### Stated exercise
Rewrite the entries below, changing every "link" to "hyperlink" and keeping all else the same. Leave the pictures out of your answer.

Element and text location data:
%%

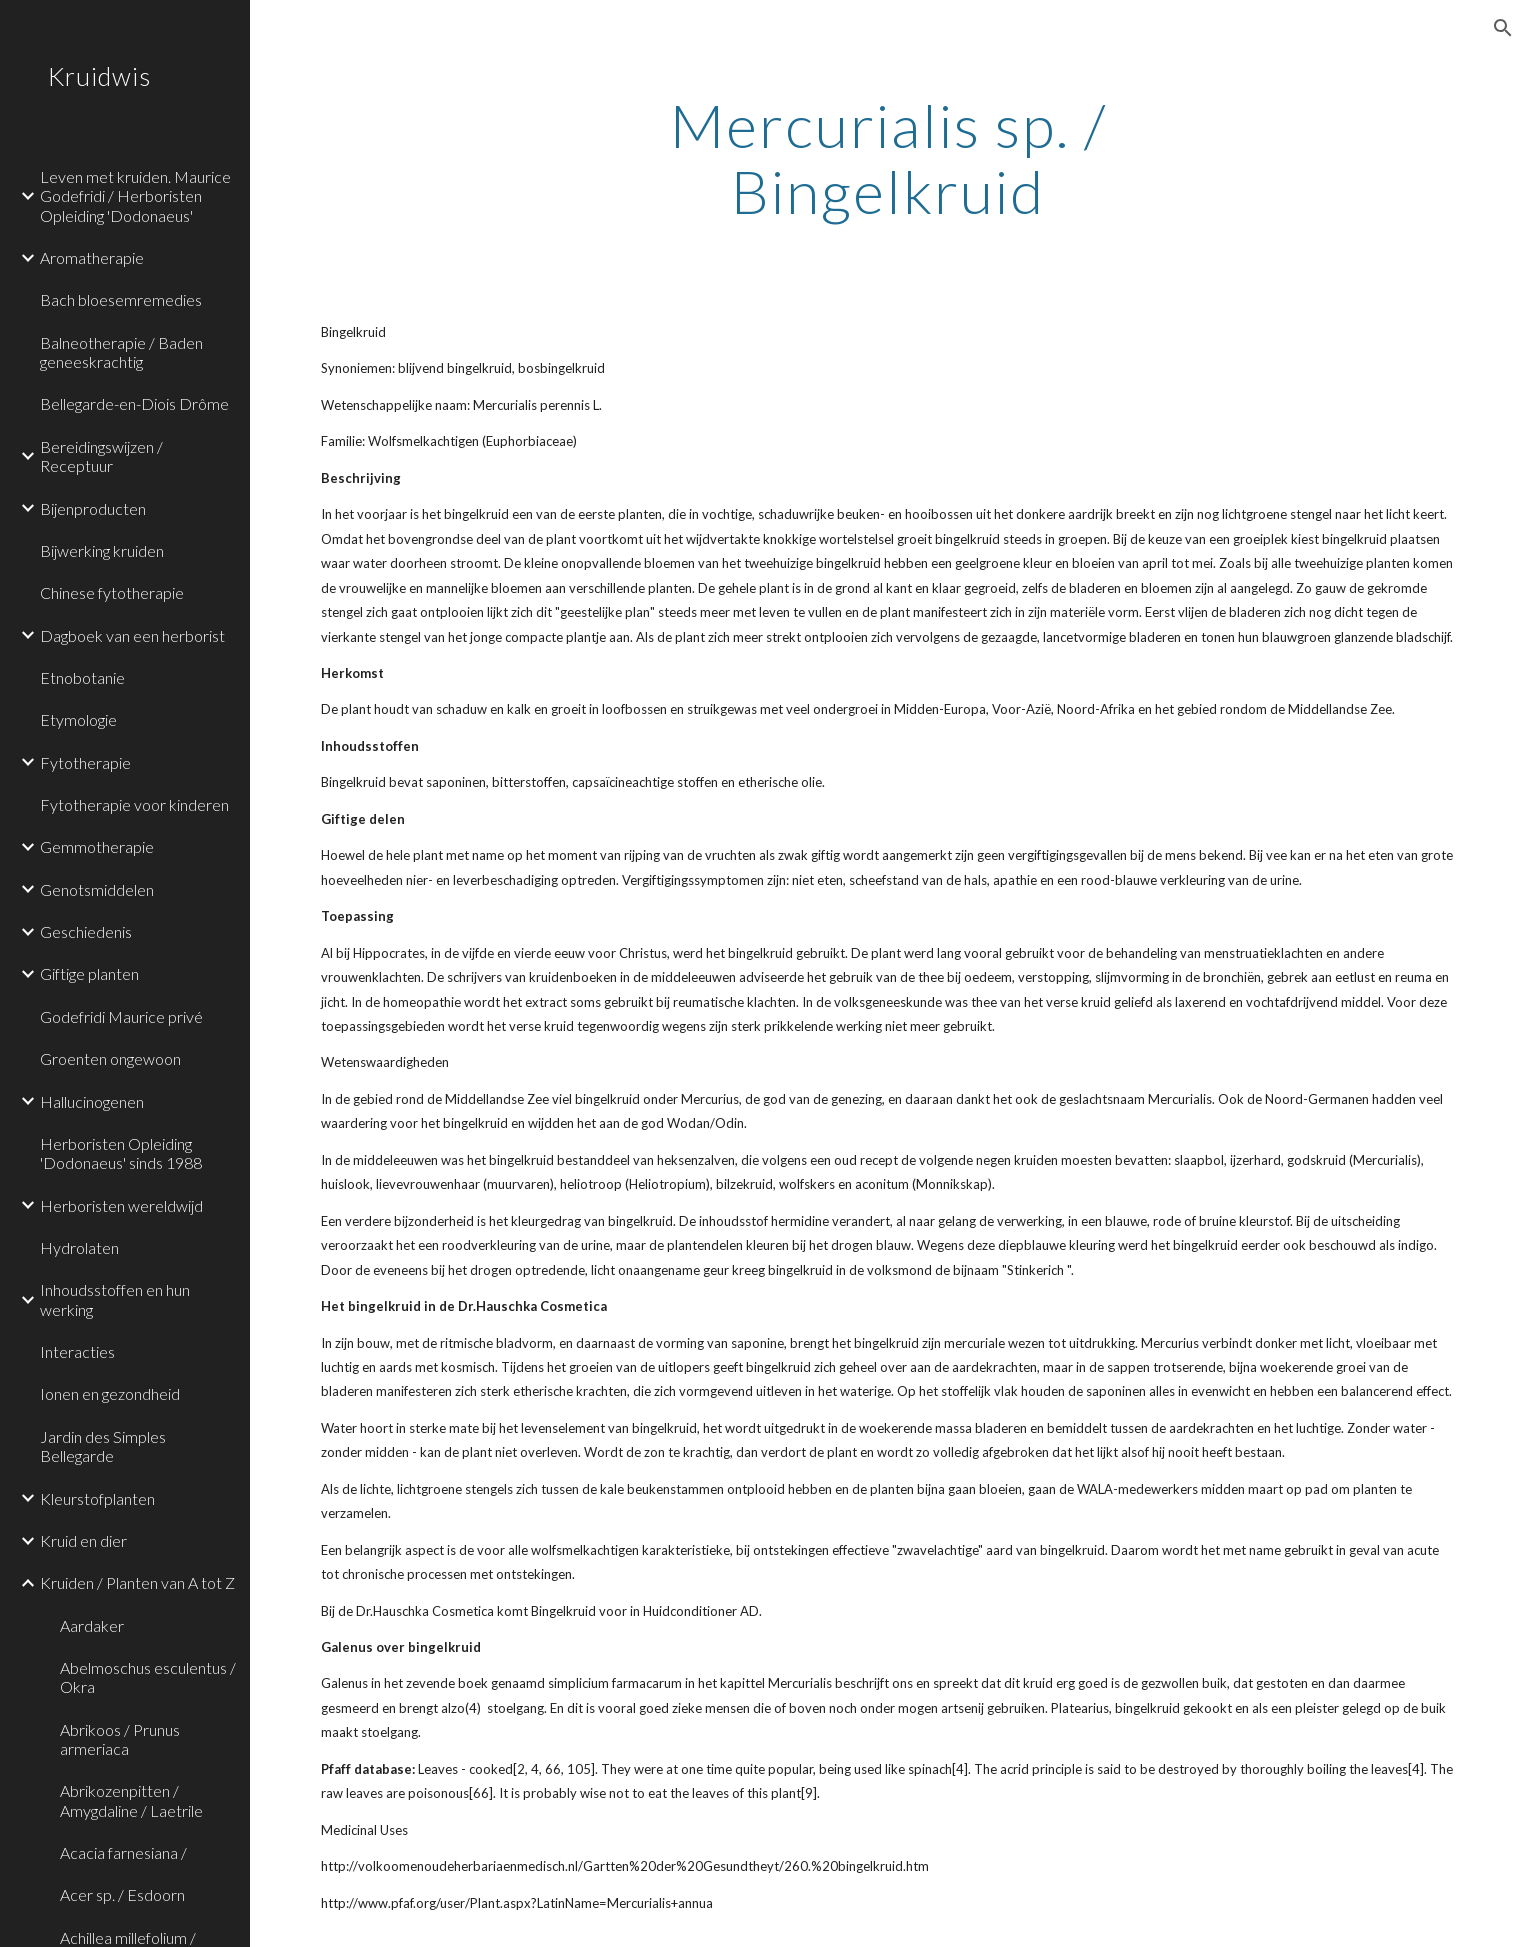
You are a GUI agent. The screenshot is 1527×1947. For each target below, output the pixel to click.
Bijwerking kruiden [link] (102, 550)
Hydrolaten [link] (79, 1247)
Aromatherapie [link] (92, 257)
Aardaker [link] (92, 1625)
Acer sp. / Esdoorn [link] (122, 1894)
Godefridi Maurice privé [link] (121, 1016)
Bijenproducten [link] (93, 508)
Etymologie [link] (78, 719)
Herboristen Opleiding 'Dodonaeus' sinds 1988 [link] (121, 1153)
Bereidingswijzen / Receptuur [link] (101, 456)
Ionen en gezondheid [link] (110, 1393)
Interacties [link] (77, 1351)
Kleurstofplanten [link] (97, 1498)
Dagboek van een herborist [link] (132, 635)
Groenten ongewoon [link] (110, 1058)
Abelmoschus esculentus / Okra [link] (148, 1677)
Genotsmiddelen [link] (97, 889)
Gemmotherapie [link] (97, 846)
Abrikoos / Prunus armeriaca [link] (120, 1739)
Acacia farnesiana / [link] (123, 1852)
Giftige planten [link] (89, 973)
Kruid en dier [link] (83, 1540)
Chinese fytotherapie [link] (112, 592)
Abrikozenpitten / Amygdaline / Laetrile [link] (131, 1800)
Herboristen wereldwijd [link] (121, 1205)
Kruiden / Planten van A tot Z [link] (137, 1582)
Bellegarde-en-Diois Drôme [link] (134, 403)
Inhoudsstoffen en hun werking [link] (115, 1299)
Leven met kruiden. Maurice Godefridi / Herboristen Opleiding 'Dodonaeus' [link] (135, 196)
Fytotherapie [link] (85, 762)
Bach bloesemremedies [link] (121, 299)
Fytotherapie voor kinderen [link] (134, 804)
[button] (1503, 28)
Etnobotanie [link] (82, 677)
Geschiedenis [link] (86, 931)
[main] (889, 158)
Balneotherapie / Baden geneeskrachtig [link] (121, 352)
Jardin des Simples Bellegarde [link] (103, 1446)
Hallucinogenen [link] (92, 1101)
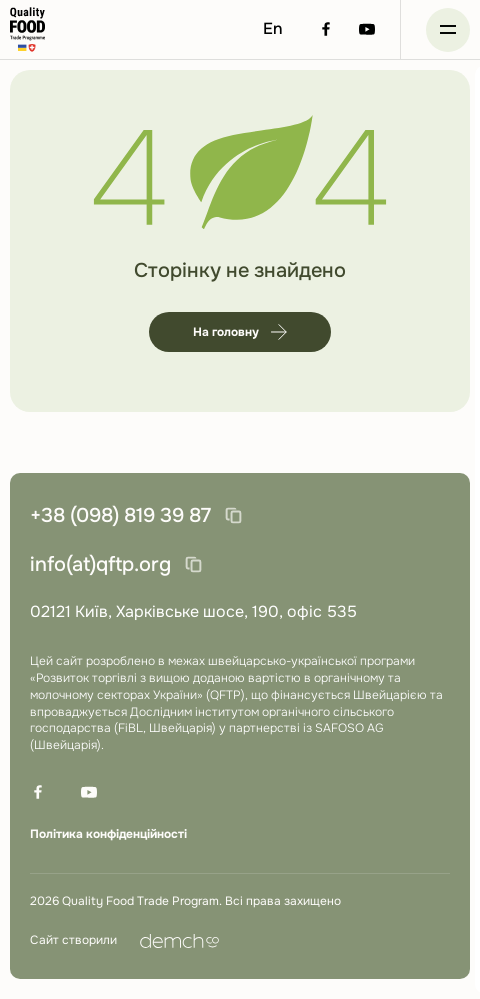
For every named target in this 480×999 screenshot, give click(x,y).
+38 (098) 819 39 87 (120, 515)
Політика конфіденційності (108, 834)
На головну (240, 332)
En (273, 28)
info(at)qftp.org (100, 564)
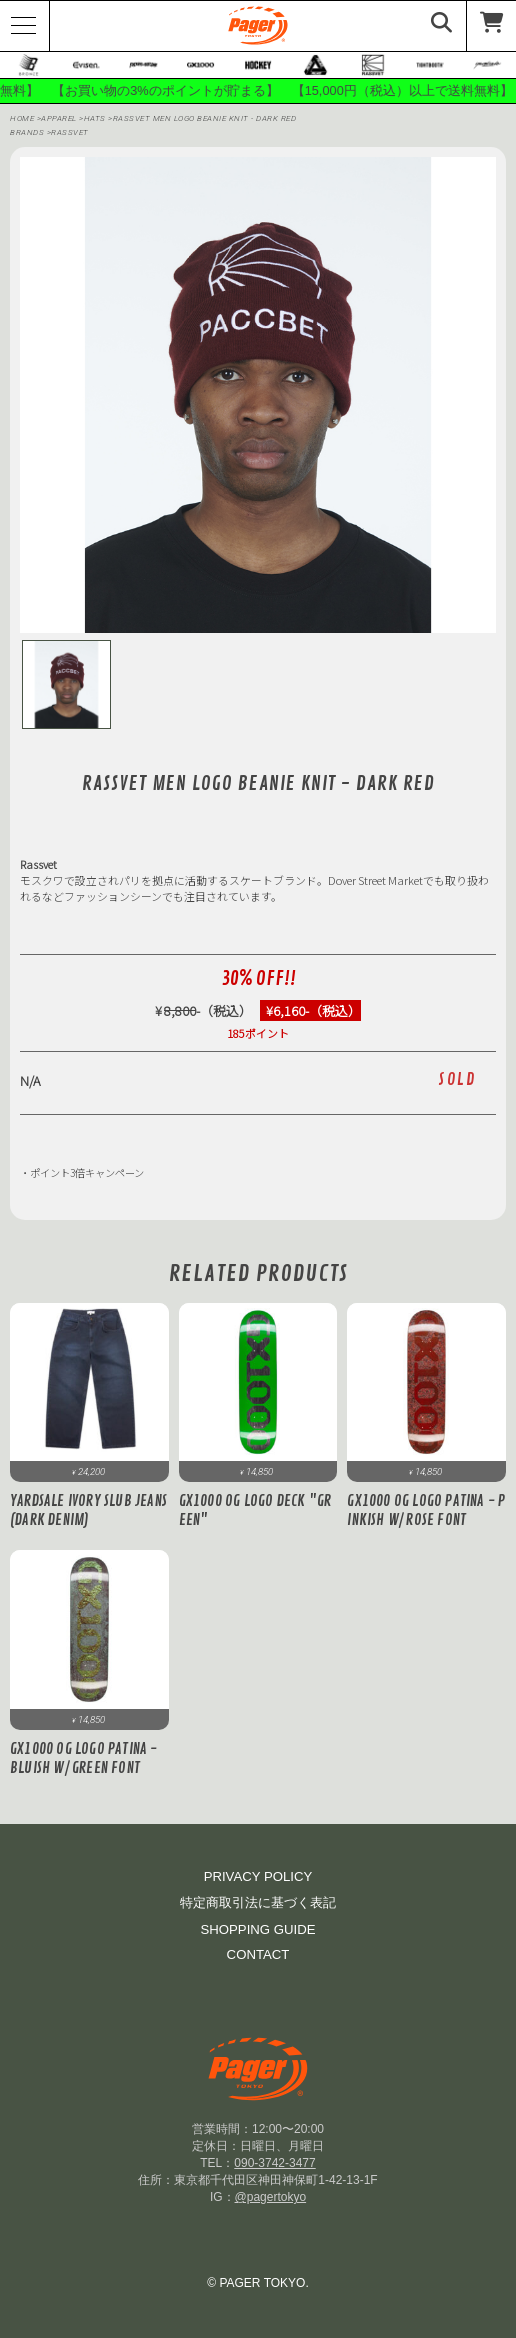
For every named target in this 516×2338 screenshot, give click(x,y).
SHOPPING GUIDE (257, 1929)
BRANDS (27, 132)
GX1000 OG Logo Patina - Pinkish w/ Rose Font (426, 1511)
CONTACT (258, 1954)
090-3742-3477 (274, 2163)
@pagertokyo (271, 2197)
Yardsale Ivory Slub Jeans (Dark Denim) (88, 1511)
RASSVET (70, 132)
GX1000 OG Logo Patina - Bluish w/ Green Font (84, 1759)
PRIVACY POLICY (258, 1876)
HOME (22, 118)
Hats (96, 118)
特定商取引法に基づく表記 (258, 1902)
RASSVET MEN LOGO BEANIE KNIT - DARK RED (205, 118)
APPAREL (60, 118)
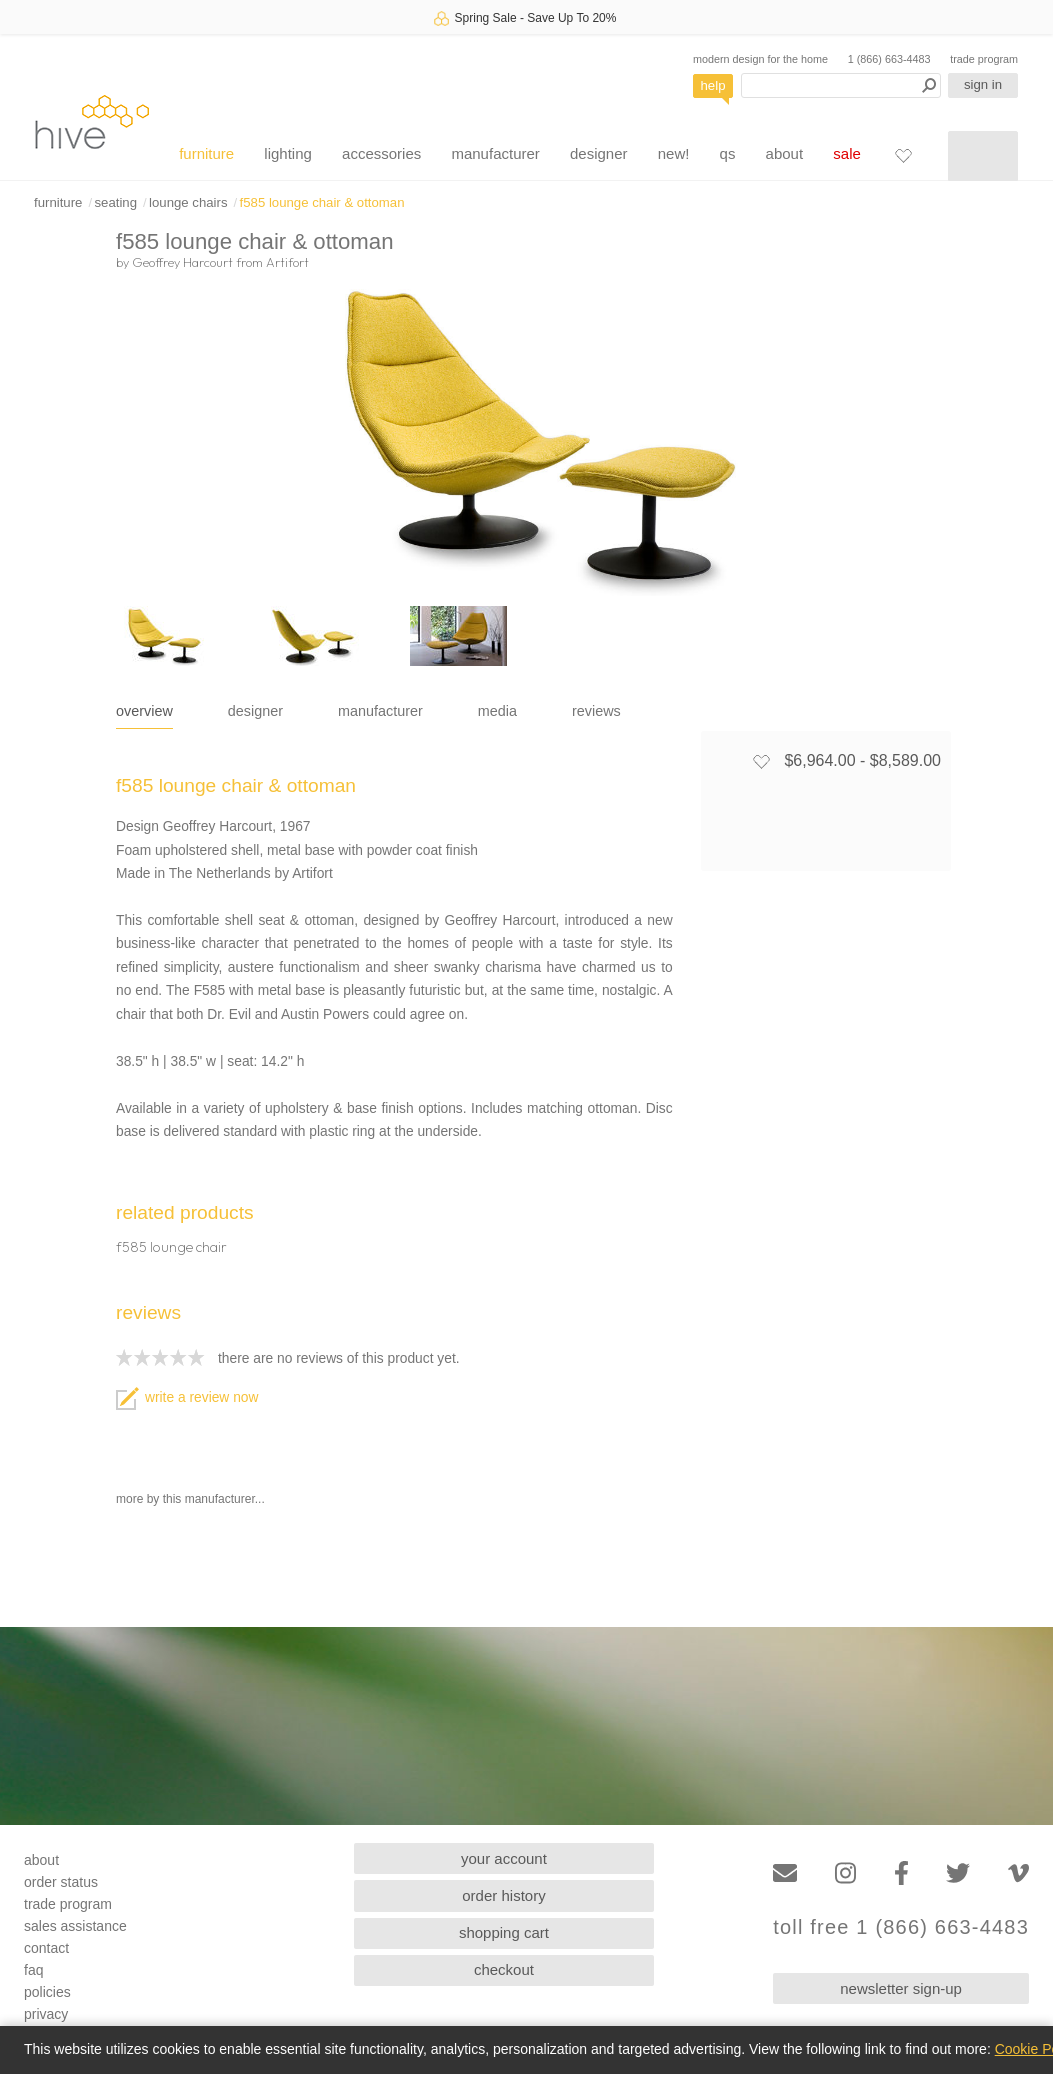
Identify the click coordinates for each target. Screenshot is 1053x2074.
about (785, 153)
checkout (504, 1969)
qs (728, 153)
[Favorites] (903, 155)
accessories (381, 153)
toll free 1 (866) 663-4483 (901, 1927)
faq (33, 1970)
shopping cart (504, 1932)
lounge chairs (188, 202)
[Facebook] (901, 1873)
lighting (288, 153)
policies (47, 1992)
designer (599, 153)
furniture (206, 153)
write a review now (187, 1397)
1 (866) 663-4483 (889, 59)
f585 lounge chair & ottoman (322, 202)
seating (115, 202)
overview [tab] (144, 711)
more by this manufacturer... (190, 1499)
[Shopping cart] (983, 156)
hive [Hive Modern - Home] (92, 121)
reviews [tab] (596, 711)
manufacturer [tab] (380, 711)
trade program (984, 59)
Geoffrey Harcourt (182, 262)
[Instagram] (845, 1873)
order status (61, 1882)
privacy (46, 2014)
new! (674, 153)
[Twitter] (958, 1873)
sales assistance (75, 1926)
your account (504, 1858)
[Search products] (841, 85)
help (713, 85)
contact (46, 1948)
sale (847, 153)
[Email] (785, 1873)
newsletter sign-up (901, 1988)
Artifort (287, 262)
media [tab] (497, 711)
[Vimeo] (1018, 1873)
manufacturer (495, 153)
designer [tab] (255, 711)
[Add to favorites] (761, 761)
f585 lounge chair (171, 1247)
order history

%%

### Answer for the task
You are a GUI agent. The screenshot is 1527×1947. For each target below, output the pixel to click.
Bijwerking kruiden [hyperlink] (102, 550)
Hydrolaten [hyperlink] (79, 1247)
Aromatherapie [hyperlink] (92, 257)
Aardaker [hyperlink] (92, 1625)
Acer sp. / Esdoorn [hyperlink] (122, 1894)
Godefridi Maurice privé [hyperlink] (121, 1016)
Bijenproducten [hyperlink] (93, 508)
Etymologie [hyperlink] (78, 719)
Herboristen Opleiding 'Dodonaeus' sinds 1988 [hyperlink] (121, 1153)
Bereidingswijzen / Receptuur [hyperlink] (101, 456)
Ionen en gezondheid [hyperlink] (110, 1393)
Interacties [hyperlink] (77, 1351)
Kleurstofplanten [hyperlink] (97, 1498)
Dagboek van een herborist [hyperlink] (132, 635)
Groenten ongewoon [hyperlink] (110, 1058)
Abelmoschus esculentus / Okra [hyperlink] (148, 1677)
Genotsmiddelen [hyperlink] (97, 889)
Gemmotherapie [hyperlink] (97, 846)
Abrikoos / Prunus armeriaca [hyperlink] (120, 1739)
Acacia farnesiana / [hyperlink] (123, 1852)
Giftige planten [hyperlink] (89, 973)
Kruid en dier [hyperlink] (83, 1540)
Chinese fytotherapie [hyperlink] (112, 592)
Abrikozenpitten / Amygdaline / Laetrile [hyperlink] (131, 1800)
Herboristen wereldwijd [hyperlink] (121, 1205)
Kruiden / Planten van A tot Z [hyperlink] (137, 1582)
Bellegarde-en-Diois Drôme [hyperlink] (134, 403)
Inhoudsstoffen en hun werking [hyperlink] (115, 1299)
Leven met kruiden. Maurice Godefridi / Herboristen Opleiding 'Dodonaeus' [hyperlink] (135, 196)
Fytotherapie [hyperlink] (85, 762)
Bach bloesemremedies [hyperlink] (121, 299)
Fytotherapie voor kinderen [hyperlink] (134, 804)
[button] (1503, 28)
Etnobotanie [hyperlink] (82, 677)
Geschiedenis [hyperlink] (86, 931)
[main] (889, 158)
Balneotherapie / Baden geneeskrachtig [hyperlink] (121, 352)
Jardin des Simples Bellegarde [hyperlink] (103, 1446)
Hallucinogenen [hyperlink] (92, 1101)
For every named target in this 480×999 screenshot, give click(x,y).
+38 (098) 819 39 87 (120, 515)
Політика конфіденційності (108, 834)
На головну (240, 332)
En (273, 28)
info(at)qftp.org (100, 564)
For every named target in this 516×2338 screenshot, give click(x,y).
SHOPPING GUIDE (257, 1929)
BRANDS (27, 132)
GX1000 OG Logo Patina - Pinkish w/ Rose Font (426, 1511)
CONTACT (258, 1954)
090-3742-3477 (274, 2163)
@pagertokyo (271, 2197)
Yardsale Ivory Slub Jeans (Dark Denim) (88, 1511)
RASSVET (70, 132)
GX1000 OG Logo Patina - Bluish w/ Green Font (84, 1759)
PRIVACY POLICY (258, 1876)
HOME (22, 118)
Hats (96, 118)
特定商取引法に基づく表記 (258, 1902)
RASSVET MEN LOGO BEANIE KNIT - DARK RED (205, 118)
APPAREL (60, 118)
Identify the click coordinates for each target. Screenshot is 1053x2074.
about (785, 153)
checkout (504, 1969)
qs (728, 153)
[Favorites] (903, 155)
accessories (381, 153)
toll free 1 (866) 663-4483 (901, 1927)
faq (33, 1970)
shopping cart (504, 1932)
lounge chairs (188, 202)
[Facebook] (901, 1873)
lighting (288, 153)
policies (47, 1992)
designer (599, 153)
furniture (206, 153)
write a review now (187, 1397)
1 (866) 663-4483 (889, 59)
f585 lounge chair & ottoman (322, 202)
seating (115, 202)
overview [tab] (144, 711)
more by this manufacturer... (190, 1499)
[Shopping cart] (983, 156)
hive [Hive Modern - Home] (92, 121)
reviews [tab] (596, 711)
manufacturer [tab] (380, 711)
trade program (984, 59)
Geoffrey Harcourt (182, 262)
[Instagram] (845, 1873)
order status (61, 1882)
privacy (46, 2014)
new! (674, 153)
[Twitter] (958, 1873)
sales assistance (75, 1926)
your account (504, 1858)
[Search products] (841, 85)
help (713, 85)
contact (46, 1948)
sale (847, 153)
[Email] (785, 1873)
newsletter sign-up (901, 1988)
Artifort (287, 262)
media [tab] (497, 711)
[Vimeo] (1018, 1873)
manufacturer (495, 153)
designer [tab] (255, 711)
[Add to favorites] (761, 761)
f585 lounge chair (171, 1247)
order history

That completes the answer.